'''

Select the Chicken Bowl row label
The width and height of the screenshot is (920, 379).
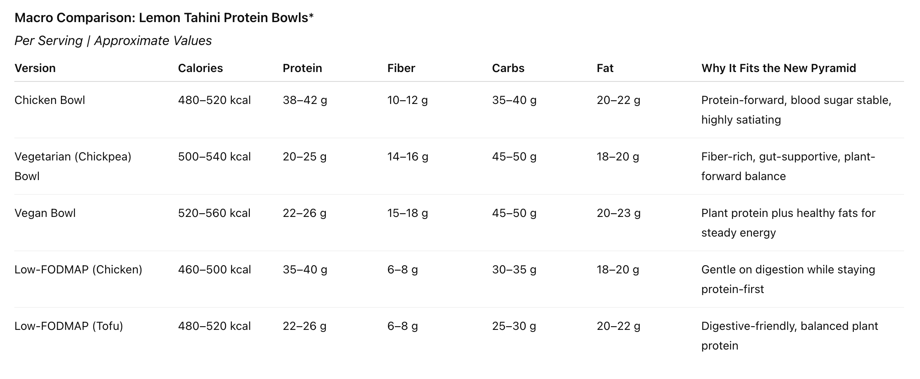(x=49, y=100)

'''
'''

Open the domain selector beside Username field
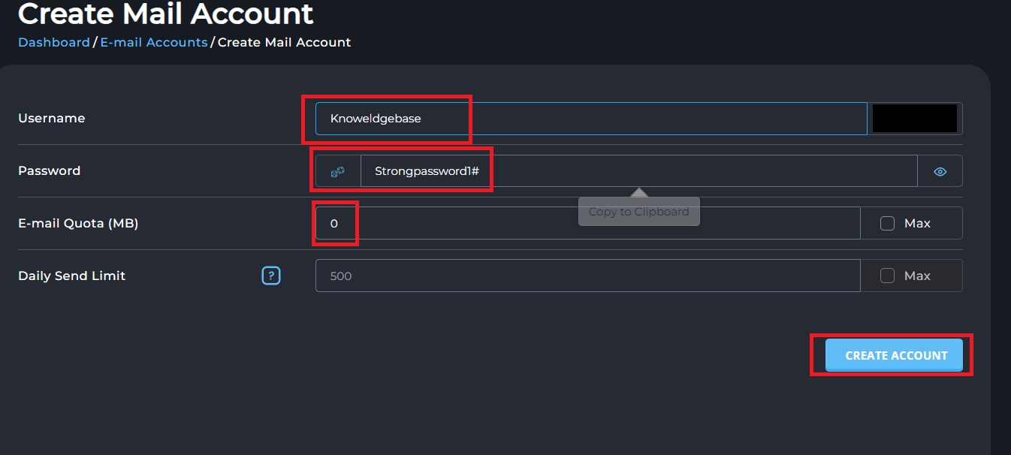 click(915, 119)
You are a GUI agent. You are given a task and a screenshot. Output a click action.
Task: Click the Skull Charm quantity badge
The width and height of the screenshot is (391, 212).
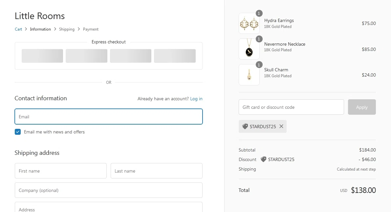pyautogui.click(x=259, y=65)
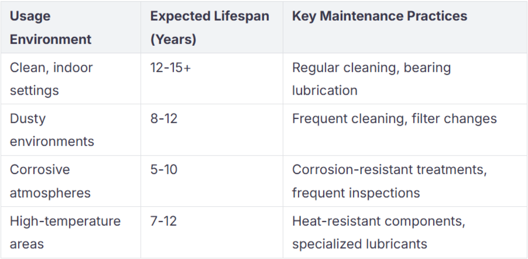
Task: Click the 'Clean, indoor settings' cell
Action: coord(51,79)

'''
'''

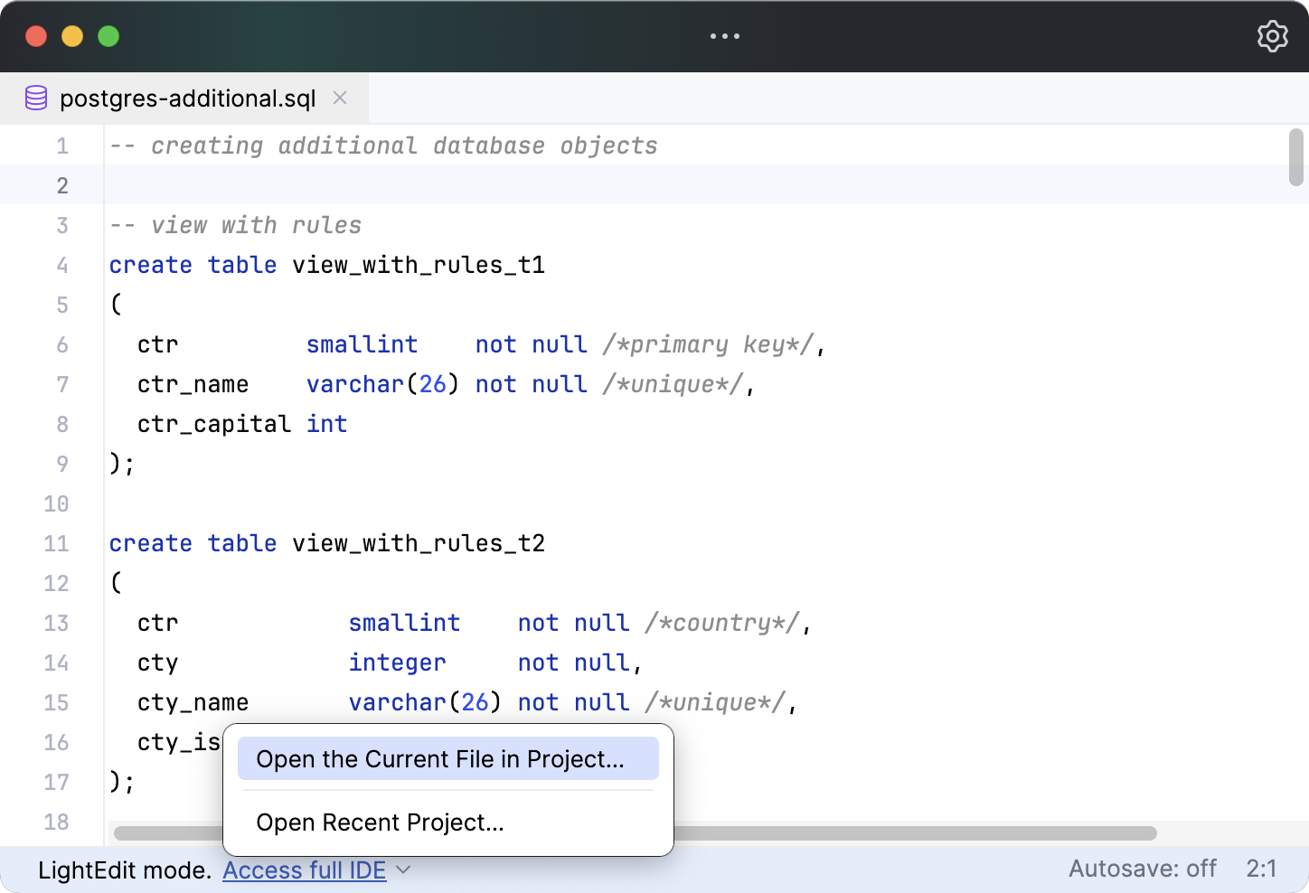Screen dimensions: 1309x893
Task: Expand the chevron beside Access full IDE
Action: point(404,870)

'''

* Task
Copy out only the lines of the records above from the one with "You are a GUI" through the one with "Task: Click the Skull Charm quantity badge", exactly as they stand, both included.

* Answer section
You are a GUI agent. You are given a task and a screenshot. Output a click action.
Task: Click the Skull Charm quantity badge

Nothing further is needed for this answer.